*** Reading text
# Keeping my kids in the boat



## snmhanson (Mar 16, 2010)

I am chartering next February for ten days in the BVIs with my wife and two of my kids. The kids are going to be five and eight when we go down and they both know how to swim and will wear life jackets whenever underway. I am a bit concerned about night time though and my five year old waking up and deciding she want to check out the topside. Anyone have any advice as to how we can make sure she stays in the boat, or at least we are alerted and woken up if she decides to wander around the boat? We took our son down last year when he was six and didn't have any issues with him but my daughter is a little more of a free spirit. I doubt she would go up top without us but better to be sage than sorry. Worst case I guess my wife and I would each take a kid to sleep with at night, but we would prefer to sleep together and give each of the kids their own room. I just need to find a way to secure the companionway and the larger hatches without making it unsafe in the event of an emergency. Suggestions?

Thanks,

Matt


----------



## Faster (Sep 13, 2005)

Put the drop boards in (even just a middle/upper one to maintain ventilation) - you'll probably hear her struggle with it in time to keep her below.

But unless they are chronic sleepwalkers, I would hope that at 5 they could understand that they shouldn't go topside on their own....


----------



## snmhanson (Mar 16, 2010)

Faster said:


> Put the drop boards in (even just a middle/upper one to maintain ventilation) - you'll probably hear her struggle with it in time to keep her below.
> 
> But unless they are chronic sleepwalkers, I would hope that at 5 they could understand that they shouldn't go topside on their own....


Thanks for the reply. I figured I would keep the drop board in and keep the companionway hatch closed but wasn't sure if there were any other tricks. I think she'll be fine and understand the rules about not going up top by herself, but at the same time why take any chances? They aren't chronic sleepwalkers, but I can be a chronic worrier at times so this is probably as much to let me sleep peacefully as it is to keep her safe.

Matt


----------



## RichieRich (Jul 27, 2007)
******
*** Information provided
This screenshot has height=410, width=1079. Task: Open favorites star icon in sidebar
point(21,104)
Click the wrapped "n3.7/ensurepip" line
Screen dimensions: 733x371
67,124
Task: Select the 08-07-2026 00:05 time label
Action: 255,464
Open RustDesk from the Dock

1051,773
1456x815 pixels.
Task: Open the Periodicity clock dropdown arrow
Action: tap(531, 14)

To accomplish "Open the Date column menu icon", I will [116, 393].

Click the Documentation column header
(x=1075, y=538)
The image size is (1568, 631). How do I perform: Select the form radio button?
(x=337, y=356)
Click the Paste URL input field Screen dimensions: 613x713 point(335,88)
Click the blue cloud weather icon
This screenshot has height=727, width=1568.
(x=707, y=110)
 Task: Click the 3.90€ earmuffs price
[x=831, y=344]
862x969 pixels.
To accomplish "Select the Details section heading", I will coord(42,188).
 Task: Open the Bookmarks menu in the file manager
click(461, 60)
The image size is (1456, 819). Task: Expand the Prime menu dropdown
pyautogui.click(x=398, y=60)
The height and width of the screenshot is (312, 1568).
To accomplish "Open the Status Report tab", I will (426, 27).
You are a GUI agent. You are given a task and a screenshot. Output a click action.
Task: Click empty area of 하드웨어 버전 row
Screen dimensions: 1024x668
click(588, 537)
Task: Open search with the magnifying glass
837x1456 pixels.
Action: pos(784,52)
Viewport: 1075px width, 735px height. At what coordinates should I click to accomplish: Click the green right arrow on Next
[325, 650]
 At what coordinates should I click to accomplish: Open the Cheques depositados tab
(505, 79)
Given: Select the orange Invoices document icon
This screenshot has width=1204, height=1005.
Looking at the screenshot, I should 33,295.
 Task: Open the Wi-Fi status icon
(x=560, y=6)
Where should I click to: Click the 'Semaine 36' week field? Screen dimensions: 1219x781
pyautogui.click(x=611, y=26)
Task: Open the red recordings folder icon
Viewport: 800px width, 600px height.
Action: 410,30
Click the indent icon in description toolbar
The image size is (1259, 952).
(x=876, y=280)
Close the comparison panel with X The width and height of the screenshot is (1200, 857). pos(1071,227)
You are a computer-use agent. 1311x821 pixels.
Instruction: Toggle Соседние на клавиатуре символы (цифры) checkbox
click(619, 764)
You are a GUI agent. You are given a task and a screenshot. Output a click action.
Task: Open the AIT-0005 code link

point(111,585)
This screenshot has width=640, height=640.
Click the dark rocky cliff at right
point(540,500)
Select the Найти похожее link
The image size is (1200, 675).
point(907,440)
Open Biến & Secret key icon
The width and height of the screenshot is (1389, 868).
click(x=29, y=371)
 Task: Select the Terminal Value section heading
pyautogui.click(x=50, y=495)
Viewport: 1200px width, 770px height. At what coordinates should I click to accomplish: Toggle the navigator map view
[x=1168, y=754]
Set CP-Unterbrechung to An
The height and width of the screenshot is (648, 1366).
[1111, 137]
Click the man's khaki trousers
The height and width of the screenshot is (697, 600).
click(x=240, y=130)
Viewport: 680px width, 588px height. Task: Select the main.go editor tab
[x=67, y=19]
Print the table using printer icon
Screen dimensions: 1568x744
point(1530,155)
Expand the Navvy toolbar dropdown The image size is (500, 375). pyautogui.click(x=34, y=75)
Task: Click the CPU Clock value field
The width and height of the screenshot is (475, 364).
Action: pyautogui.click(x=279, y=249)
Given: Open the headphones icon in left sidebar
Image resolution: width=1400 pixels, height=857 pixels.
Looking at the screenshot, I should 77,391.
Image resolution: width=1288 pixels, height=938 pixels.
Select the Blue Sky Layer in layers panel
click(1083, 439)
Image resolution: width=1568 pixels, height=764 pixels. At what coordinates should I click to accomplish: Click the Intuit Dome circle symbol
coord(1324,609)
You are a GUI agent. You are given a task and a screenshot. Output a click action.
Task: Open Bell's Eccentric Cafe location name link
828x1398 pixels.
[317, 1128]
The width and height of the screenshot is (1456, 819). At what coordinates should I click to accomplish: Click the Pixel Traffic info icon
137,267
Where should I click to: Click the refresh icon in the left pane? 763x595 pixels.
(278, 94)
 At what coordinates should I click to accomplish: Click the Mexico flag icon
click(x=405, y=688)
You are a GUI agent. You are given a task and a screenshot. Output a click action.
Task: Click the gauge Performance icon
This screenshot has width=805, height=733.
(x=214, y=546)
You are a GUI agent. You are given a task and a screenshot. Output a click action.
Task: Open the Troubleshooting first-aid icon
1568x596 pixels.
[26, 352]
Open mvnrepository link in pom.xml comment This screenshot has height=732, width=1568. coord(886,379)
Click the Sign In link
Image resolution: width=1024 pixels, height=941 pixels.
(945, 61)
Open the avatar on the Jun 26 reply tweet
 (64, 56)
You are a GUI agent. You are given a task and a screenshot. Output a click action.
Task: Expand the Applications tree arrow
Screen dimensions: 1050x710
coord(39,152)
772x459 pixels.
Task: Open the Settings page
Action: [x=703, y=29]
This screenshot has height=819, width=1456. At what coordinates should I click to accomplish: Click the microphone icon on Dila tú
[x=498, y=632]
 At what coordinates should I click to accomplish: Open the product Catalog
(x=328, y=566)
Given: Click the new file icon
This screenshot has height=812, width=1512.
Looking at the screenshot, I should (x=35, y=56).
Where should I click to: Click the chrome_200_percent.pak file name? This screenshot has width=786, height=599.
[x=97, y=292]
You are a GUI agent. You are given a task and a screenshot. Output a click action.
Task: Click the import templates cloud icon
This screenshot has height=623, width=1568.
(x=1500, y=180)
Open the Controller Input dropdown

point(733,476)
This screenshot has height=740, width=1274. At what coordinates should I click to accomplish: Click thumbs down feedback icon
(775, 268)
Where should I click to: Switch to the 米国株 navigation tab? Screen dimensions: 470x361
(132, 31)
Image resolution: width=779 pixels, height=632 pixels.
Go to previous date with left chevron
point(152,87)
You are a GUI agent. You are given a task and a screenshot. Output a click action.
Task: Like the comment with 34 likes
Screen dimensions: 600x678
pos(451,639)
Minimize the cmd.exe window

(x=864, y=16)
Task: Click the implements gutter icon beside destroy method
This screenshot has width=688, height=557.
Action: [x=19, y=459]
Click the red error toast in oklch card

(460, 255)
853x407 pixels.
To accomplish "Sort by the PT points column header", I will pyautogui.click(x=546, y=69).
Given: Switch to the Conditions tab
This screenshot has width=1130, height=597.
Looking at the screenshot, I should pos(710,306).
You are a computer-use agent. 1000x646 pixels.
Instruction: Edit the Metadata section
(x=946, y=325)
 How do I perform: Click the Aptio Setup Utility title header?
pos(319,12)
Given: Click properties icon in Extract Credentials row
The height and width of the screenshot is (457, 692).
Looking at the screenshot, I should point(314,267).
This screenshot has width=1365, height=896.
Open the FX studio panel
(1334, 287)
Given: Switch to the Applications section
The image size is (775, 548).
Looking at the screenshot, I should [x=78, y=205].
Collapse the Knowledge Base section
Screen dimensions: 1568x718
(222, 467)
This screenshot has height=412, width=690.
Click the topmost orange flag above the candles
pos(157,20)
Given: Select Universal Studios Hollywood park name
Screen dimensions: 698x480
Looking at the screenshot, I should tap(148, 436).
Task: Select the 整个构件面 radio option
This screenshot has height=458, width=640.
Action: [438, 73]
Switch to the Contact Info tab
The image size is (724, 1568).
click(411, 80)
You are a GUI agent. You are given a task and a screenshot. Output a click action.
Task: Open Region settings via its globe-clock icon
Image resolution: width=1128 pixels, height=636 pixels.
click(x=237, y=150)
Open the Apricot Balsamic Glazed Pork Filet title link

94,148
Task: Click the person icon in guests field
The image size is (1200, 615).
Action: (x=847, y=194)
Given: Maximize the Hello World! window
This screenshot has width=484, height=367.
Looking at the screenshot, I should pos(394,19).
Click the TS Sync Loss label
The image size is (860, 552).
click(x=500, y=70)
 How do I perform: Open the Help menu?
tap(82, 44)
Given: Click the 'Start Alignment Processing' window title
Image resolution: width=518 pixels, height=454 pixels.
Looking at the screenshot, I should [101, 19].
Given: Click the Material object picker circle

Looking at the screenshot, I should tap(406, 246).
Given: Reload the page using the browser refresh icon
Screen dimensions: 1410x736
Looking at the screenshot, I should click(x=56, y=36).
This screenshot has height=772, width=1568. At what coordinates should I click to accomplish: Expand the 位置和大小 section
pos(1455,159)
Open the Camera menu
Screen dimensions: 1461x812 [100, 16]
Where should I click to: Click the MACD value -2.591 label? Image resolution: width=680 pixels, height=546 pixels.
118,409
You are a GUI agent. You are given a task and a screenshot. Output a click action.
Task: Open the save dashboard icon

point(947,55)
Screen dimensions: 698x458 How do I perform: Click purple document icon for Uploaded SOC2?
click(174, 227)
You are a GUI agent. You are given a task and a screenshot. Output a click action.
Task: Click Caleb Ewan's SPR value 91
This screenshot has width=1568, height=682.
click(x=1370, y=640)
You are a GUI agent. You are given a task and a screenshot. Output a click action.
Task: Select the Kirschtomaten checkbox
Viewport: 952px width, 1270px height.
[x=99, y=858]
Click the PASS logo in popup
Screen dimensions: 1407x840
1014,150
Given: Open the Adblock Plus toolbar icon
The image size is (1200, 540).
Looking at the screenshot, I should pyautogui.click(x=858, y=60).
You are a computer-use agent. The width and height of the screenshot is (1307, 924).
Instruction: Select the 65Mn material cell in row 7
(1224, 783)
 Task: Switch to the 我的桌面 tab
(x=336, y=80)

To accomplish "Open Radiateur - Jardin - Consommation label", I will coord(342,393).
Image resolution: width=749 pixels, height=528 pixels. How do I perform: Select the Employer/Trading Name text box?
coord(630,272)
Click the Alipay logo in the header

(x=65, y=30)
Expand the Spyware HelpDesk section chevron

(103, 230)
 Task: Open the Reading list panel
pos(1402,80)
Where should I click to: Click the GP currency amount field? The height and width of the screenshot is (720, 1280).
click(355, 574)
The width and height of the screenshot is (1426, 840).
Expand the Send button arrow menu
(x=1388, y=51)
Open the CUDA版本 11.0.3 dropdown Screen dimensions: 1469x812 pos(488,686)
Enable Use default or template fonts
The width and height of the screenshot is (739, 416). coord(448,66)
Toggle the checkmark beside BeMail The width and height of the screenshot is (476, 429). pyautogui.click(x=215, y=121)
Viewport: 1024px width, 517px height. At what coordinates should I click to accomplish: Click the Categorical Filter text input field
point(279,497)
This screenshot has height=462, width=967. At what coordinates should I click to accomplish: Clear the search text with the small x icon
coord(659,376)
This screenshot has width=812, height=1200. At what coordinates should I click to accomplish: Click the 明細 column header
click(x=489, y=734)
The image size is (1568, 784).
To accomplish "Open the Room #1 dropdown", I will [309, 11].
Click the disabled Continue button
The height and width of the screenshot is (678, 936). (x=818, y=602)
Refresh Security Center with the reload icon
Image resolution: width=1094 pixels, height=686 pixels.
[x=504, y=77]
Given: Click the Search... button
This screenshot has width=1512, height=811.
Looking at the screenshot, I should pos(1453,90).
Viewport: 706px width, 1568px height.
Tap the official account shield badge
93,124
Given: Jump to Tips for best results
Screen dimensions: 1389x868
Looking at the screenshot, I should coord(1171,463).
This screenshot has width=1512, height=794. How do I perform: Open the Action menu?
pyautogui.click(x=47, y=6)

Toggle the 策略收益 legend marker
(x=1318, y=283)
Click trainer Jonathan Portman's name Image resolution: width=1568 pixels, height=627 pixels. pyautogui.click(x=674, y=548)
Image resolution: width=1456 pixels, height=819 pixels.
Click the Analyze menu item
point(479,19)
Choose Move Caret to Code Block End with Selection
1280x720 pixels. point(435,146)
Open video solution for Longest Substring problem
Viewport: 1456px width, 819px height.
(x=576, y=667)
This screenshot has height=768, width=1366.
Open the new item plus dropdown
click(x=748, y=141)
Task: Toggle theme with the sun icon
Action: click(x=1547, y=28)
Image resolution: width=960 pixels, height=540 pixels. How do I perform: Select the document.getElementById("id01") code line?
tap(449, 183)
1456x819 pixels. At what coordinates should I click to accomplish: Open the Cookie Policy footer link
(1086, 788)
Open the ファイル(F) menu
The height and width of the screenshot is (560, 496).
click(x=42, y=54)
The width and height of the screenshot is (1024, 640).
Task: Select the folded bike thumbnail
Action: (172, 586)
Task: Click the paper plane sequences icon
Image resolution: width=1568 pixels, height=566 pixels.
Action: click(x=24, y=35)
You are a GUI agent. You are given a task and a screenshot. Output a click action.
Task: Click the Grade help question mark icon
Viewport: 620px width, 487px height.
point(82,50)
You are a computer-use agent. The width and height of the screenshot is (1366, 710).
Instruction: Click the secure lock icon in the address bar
******
## Problems:
**A)** Answer these questions about the forum thread on keeping kids in the boat, one per line:
(i) How many days long is the planned charter?
(ii) How old was the son on last year's trip?
(iii) What does Faster suggest putting in to keep the daughter below?
**B)** Write what comes next in the forum thread on keeping kids in the boat, starting right after its last line.

## Written answers:
**A)**
(i) Ten days
(ii) Six
(iii) The drop boards

**B)**
*Similar Concerns*

I have sailed with my daughter in the BVI when she was 3 and it wasn't a problem because she was so young. Now I have two 6 and 2 and I am concerned the 6 year old might go up through an open hatch and be on deck alone at night. Call me paranoid but it is a fear of mine. The older she gets the more likely this becomes. I sat her down and put a little healthy fear (of Dad) into her and she hasn't disobeyed, Yet. Did you get any other suggestions elsewhere? I do have one other off topic suggestion my last trip with my daughter was on a cat. Since that I only charter cats when with family or my wife. I have taken a couple of boys trips which is fun on the Mono. Good Luck and have a great time! 
I also remember reading an article about fear and the skipper. Fear is good, it is what keeps you out of trouble. Beware of the fearless captain!


----------



## oceanscapt (Aug 1, 2009)

Consider attaching nylon mesh to the lifelines, partially close the companionway hatch, of explaining to your kids why it's dangerous to go outside at night.


----------



## anemoneii (Jul 7, 2000)

RRRRRR

Tells them about the Pirates!


----------



## deniseO30 (Nov 27, 2006)

Tell about Pirates they may go out looking for them! TY for movies making em look like fun. but then,, none of us tried to fly like peter pan of Disney vintage, did we?

I don't think I could sleep a wink with little ones aboard!


----------



## AdamLein (Nov 6, 2007)

Hang bells on the hatchboards?


----------



## knothead (Apr 9, 2003)

AdamLein said:


> Hang bells on the hatchboards?


Exactly, Stack empty cans on the hatches tie strings to bells. There are plenty of ways to make sure you hear when someone opens a hatch.

I doubt that the five year old would be able to open and climb out a forward hatch with out making a lot of noise, but the eight year old is not to be trusted.

I would not isolate myself in a aft stateroom. If you wanted a romantic getaway, you should have left the little ones at home. 
Sleep in the main salon and sleep light. Just like you would if you were underway.


----------



## brak (Jan 5, 2007)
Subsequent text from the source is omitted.